The brightest job in Italy

When you're on vacation, you don't notice it much. But if you have something to look for in Italy that goes beyond ordering an ice cream, then you have to deal with it. The line. The line and the rule. Want internet? Then you need a codice fiscale. And if you want a codice fiscale, you have to get in line.

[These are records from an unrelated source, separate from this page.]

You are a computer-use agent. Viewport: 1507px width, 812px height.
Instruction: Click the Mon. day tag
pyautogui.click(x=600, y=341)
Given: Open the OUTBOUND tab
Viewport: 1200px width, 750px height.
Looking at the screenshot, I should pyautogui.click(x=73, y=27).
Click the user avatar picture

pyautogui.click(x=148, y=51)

For every sigh, wind, puff, or fart you are placed in Italy at the end of a long line of like-minded people. And it may just be that you were sure you had everything with you and you are still sent back because you should have brought a COLOR copy of your passport. In a wonderfully fun and recommended book (‘Wegens vakantie gesloten’ by Jarl van der Ploeg) I read about Giovanni Cafaro who made a virtue out of necessity. He was fired, stood in line for the umpteenth time at the post office to send off his umpteenth job application, and saw light where others wished for a stool and a rope. He became a codista. In other words, a professional line-stander. In Italy, people spend an average of four hundred hours a year in line. That amounts to forty billion in wasted working time.
Cafaro now has a company where 500 line-standers work spread across 54 cities. Their uniform: an extra battery for their mobile phone, a newspaper, a hefty dose of patience, comfortable shoes, and knowledge of the best times to ‘enter’ (not too early, not during lunch, and never just before closing time because then the counter staff are no longer at their best).
I think it's brilliant. Just like that book by Jarl van der Ploeg, by the way.